2 responses to “It only takes a single face-painted rainbow cop”

  1. KBPlayer Avatar

    Hmm – I think Wings is too big to touch, like J K Rowling.

  2. Your Name's not Bruce? Avatar
    Your Name’s not Bruce?

    Hmm – I think Wings is too big to touch, like J K Rowling.

    For Wings, maybe not too big for “the process” to do what it’s supposed to do:

    They would not have to achieve any sort of criminal conviction to do so. The point of the law, with its basically non-existent threshold for “hate”, is to terrorise those with views that are unpalatable to the Scottish Government out of voicing their opinions at all, via a method often called “process as punishment”.

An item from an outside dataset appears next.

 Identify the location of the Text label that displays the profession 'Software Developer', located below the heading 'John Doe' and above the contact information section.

    Wings has already experienced the technique. In 2017, under a very similar law, I was subjected to a malicious, ridiculous allegation of “harassment” by a journalist whose work we’d critiqued, and arrested. I was dragged off to a police station, thrown in a cell, detained for 15 hours, and then released just before midnight, 10 miles from home in a remote and unfamiliar location with no money and no mobile phone, and told to make my own way back.

    I had no phone because all of my phones, along with all my tablets, all my laptops and all my desktop PCs, had been seized – for no justifiable reason, because all of the supposed “harassment” took place online, and tweets aren’t stored on your devices but on Twitter’s servers – when I was arrested and then taken away and impounded by the Metropolitan Police (because the complainer was based in London).

    Even bags of badges and promo items were taken. I kept one as a souvenir.

    I then spent three months on bail waiting to find out whether I’d be charged. To continue producing Wings in the meantime I had to spend several thousand pounds to replace all the computer equipment that was sitting in a police locker. When the matter was dropped the police refused to return it, demanding that I instead made a six-hour round trip to London to retrieve it myself, although the items were far too numerous and heavy to carry on a train.

    (And obviously the hefty cost of all the replacements was non-recoverable. In all sorts of ways, there’s almost no justice available in the UK to victims of false accusations.)

    I’m made of reasonably strong stuff – imagine being able to do this job for the last 12 and a half years otherwise – but readers can probably imagine what an unpleasant experience that all was, even though I wasn’t even charged with a crime, let alone convicted of one. And the purpose of the Hate Crime Act is to menace dissident voices with the prospect of being put through that more or less constantly.

    Because no sooner would we have replaced one set of confiscated gear than another barrage of complaints would arrive from transactivists, another arrest and confiscation would follow, and the cycle would repeat until we either closed the site down or were swiftly bankrupt.